Sam Sterry's blog: Finding ways for small firms to avoid long-term financial commitments
26 June 2017
In today's uncertain climate with changes on the horizon, including Brexit, many companies may hesitate before making long-term financial commitments.
One of the biggest expenses for a business is owning and managing a fleet, which can put pressure on an organisation's bottom line whether they are large or small. Getting the right vehicles for the job also takes time - both in research and in negotiating the best deal. And that could be time the company simply doesn't have.
At a time when business owners are nervous about taking financial risks, long-term vehicle hire offers a solution. It provides organisations large and small with the flexibility of expanding their fleet without having an impact on cash flow.
And it doesn't have to mean a loss of choice. Businesses can gain access to the latest vehicles and upgrades without tying up finances.
Fleet managers stay in control of their budget with long-term rental by eliminating the costs associated with owning a fleet of depreciating assets that need maintenance and servicing. In addition, drivers can choose from a wide range of new vehicles, from compact and economical to higher spec cars and vans, providing greater efficiency, safety and cutting down on emissions. And with additional services, such as free delivery and collection, staff can get on the road faster without unnecessary delays.

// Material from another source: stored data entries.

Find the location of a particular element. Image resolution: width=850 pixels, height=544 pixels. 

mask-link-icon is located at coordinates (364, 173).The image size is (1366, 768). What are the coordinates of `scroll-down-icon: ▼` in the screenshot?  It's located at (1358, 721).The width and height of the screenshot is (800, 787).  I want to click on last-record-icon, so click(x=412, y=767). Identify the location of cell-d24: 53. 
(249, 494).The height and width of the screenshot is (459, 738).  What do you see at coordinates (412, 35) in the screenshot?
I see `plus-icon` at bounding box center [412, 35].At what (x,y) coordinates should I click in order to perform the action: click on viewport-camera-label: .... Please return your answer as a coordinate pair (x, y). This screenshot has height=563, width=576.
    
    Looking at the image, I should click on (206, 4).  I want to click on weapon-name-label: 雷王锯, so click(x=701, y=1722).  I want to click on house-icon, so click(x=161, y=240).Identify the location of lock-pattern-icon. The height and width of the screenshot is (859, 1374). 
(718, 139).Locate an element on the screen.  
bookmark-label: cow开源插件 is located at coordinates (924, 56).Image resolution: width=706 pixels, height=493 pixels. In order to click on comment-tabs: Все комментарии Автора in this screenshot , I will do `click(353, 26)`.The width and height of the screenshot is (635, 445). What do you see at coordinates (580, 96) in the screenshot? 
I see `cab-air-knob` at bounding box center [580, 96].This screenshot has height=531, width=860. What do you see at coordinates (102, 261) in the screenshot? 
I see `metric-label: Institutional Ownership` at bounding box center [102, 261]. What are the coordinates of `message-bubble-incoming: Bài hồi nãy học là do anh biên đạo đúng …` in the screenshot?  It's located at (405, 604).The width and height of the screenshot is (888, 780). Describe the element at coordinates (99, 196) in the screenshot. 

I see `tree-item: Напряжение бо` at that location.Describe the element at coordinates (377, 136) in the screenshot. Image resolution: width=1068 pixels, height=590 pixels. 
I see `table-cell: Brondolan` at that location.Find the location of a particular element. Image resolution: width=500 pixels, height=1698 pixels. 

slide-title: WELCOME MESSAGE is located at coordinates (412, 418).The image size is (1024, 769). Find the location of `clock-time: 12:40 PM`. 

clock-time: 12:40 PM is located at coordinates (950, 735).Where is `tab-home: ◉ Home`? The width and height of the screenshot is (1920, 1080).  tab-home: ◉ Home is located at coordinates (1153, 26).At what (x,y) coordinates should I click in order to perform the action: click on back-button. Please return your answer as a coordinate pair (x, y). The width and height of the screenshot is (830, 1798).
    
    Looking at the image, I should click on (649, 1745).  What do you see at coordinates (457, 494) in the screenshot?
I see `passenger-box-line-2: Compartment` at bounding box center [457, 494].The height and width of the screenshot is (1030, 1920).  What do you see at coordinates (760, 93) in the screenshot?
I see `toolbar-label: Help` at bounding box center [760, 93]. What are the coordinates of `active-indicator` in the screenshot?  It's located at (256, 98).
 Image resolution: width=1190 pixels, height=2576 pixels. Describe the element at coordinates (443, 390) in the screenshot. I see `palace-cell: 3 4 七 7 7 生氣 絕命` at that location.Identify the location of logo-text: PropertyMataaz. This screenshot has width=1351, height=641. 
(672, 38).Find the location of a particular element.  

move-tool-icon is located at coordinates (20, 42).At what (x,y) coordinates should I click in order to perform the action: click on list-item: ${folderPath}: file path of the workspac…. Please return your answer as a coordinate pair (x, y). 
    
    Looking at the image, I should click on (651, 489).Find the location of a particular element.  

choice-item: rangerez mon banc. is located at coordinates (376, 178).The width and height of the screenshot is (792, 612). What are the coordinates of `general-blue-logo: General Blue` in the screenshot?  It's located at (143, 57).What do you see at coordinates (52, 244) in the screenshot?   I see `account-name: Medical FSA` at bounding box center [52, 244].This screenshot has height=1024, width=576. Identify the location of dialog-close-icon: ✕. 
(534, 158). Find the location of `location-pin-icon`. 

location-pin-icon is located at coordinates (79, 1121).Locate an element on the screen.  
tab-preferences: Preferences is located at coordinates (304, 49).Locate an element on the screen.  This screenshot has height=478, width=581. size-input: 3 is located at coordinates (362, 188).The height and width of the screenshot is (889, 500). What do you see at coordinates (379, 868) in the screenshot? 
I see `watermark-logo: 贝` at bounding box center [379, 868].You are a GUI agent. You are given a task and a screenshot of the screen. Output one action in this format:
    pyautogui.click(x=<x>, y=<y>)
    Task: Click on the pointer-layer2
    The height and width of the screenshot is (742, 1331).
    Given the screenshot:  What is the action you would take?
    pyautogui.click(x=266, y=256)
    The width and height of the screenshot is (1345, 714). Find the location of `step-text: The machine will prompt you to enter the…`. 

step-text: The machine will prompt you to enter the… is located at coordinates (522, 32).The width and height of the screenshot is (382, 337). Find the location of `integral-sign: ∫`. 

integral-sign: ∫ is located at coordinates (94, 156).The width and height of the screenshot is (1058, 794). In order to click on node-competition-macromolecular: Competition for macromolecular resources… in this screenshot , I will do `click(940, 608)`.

Long-term vehicle hire means firms gain the certainty of a fixed rate for the duration of the hire, but without the need to sign up to a three-year contract. It's not only ideal for businesses that are nervous about making a long term financial commitment - it also provides the flexibility to change up or down in vehicle type, without any financial penalty if the organisation's vehicle requirements alter. At this time of uncertainty, long-term vehicle hire offers the flexibility and convenience of short-term hire, helping to support businesses and keep their drivers moving without fear of spiralling costs.